Dans son autobiographie, Johnny Cash (1932-2003), célèbre chanteur de country et de rock’n’roll, revient sur l’énigme que fut son père[1] et interroge l’influence que celui-ci a eue sur sa vie.
Laisser tomber par le père
J. Cash raconte qu’il a été exposé dans son enfance à la jouissance de son père. Il était terrifié lorsqu’il buvait, rentrait ivre à la maison et se disputait avec sa femme. Son père n’a jamais eu la moindre parole d’amour ni le moindre geste d’affection envers ses enfants[2]. Pire, il dénigrait la passion de son fils pour la musique, alors qu’elle était « ce qu’il y avait de meilleur dans [sa] vie »[3]. Johnny rapporte qu’à cinq ans son père tua, de manière imprévisible, le chien qu’il avait recueilli depuis un an, en prétextant qu’il mangeait les restes qui auraient pu servir à engraisser les quelques cochons de leur petite exploitation agricole. « Ce matin-là, mon univers m’a paru s’écrouler ; rien n’était à l’abri, je ne vivais pas en sécurité. C’était une chose effrayante, que j’ai mis longtemps à surmonter. Le coup était profond et la blessure m’est restée. »[4] C’est un laisser tomber qui atteint le petit Johnny dans son corps.
« L’homme qui a prononcé le sermon »[5]
À l’âge de douze ans, Johnny perdit son grand frère, Jack, dans un accident. Il en fut dévasté et resta en proie à un sentiment de vide et à une grande solitude[6]. Son père, à la suite de ce décès, cessa de boire et devint diacre au temple : un jour, on lui demanda de remplacer exceptionnellement le pasteur. Il prit la parole. J. Cash dit à son propos : « Le thème de son sermon était un passage du Second Livre des Chroniques […] Il fit forte impression. Il n’avait pas crié ; il était calme, contenu, réservé. Je fus épaté, comme tous les fidèles, je crois. C’était une chose merveilleuse, pour moi, que de le voir prêcher »[7]. Cette rencontre avec un père épatant[8], en lien avec les Saintes Écritures, qui contraste avec la figure du père déchaîné et indécent, constitue un événement qui surdétermine la future rencontre de J. Cash avec Dieu.
L’amour de Dieu
Tandis que sa musique rencontrait le succès, J. Cash sombra dans la consommation d’amphétamines et d’alcool. Dans d’irrépressibles accès de rage sous l’emprise de drogues, il détruisit nombre de chambres d’hôtel pendant ses tournées – saccages érigés en modèle par les futures générations de rockeurs[9].

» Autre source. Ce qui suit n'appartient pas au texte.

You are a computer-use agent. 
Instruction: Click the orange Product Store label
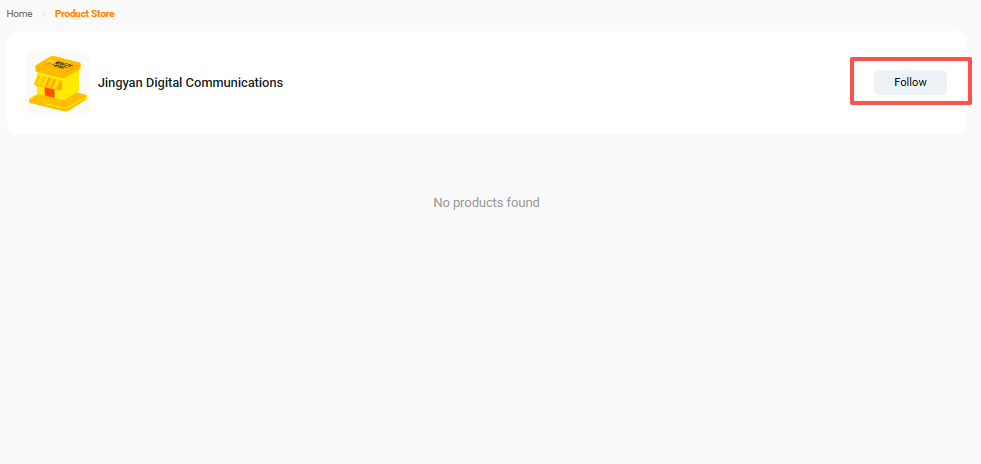click(x=84, y=14)
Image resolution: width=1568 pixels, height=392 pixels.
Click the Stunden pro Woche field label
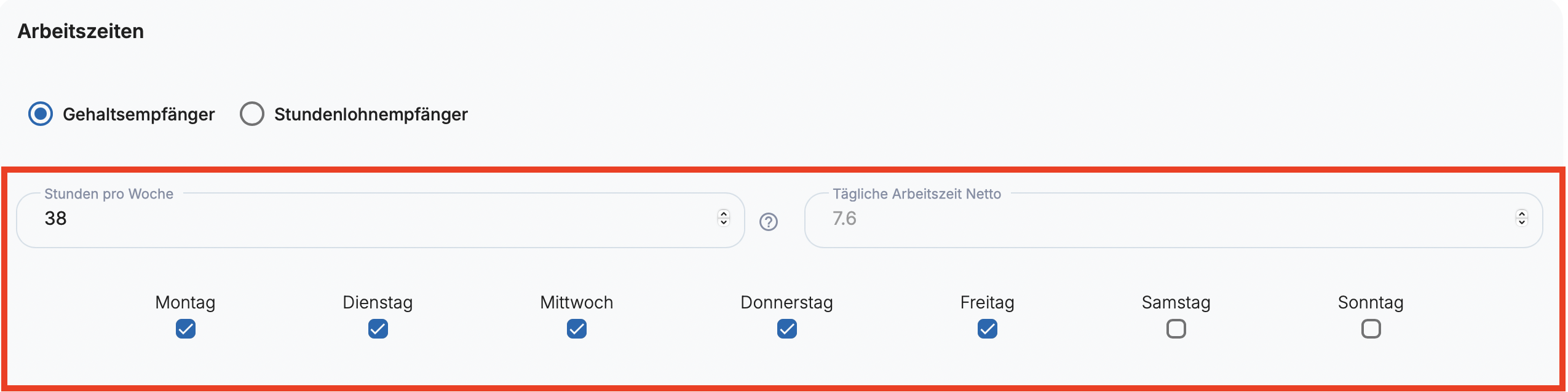click(109, 194)
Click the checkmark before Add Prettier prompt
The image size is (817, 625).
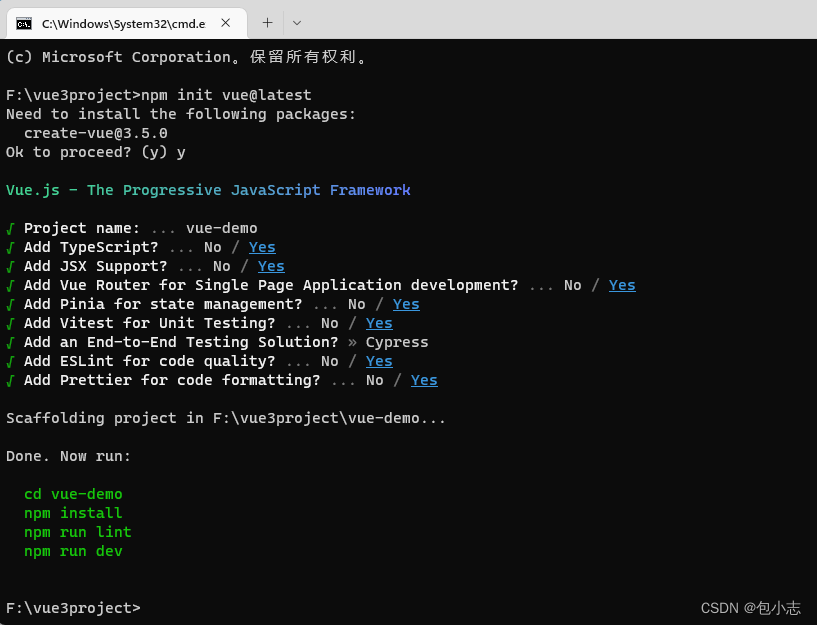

En 1967, incapable de chanter ni d’assurer ses concerts à cause de sa dépendance, « réduit à zéro »[10] et ressemblant à « un fantôme sur pattes »[11], il décida de se perdre au fond d’une grotte afin de s’y laisser mourir. Dans l’obscurité, écrit-il, « [j]e sentis que quelque chose de très puissant était en train de m’arriver, une sensation de paix absolue, de clarté, de sobriété. […] Je n’y comprenais rien. Comment […] pouvais-je me sentir tout à fait bien ? [M]es pensées se fixèrent sur Dieu »[12]. Cet événement de corps, interprété comme une intervention divine, lui permit de rompre avec les toxiques, de renouer avec son désir et de trouver une nouvelle orientation dans la vie.
C’est à l’aune de son expérience mystique et de sa foi que J. Cash interroge le lien à son père dans son autobiographie. La trace laissée par la jouissance du père dans son corps le condamnait-elle à être aussi « malfaisant »[13] que lui ? Grâce à l’amour de Dieu, J. Cash s’écarta de toute causalité linéaire pour se faire responsable de sa part mauvaise – kakon[14] – comme de ses actes : « En matière de délires masculins, je pense qu’il n’y a pas grande différence (bien qu’il y en ait une petite) entre abattre des chiens et détruire des chambres d’hôtel. C’est son héritage, mais c’est ma responsabilité »[15].
[1] Cash J., Carr P. (avec), Cash. L’autobiographie, Bègles, Le Castor astral, 2021, p. 333.
[2] Ibid., p. 330.
[3] Ibid., p. 78.
[4] Ibid., p. 332.
[5] Ibid., p. 333.
[6] Ibid., p. 45-46.
[7] Ibid., p. 332.
[8] Cf. Lacan J., Le Séminaire, livre XIX, …ou pire, texte établi par J.-A. Miller, Paris, Seuil, 2011, p. 208.
[9] Cash J., Carr P. (avec), op. cit., p. 220.
[10] Ibid., p. 240.
[11] Ibid.
[12] Ibid., p. 242.
[13] Ibid., p. 334.
[14] Lacan J., « Propos sur la causalité psychique », Écrits, Paris, Seuil, 1966, p. 175.
[15] Cash J., Carr P. (avec), op. cit., p. 333.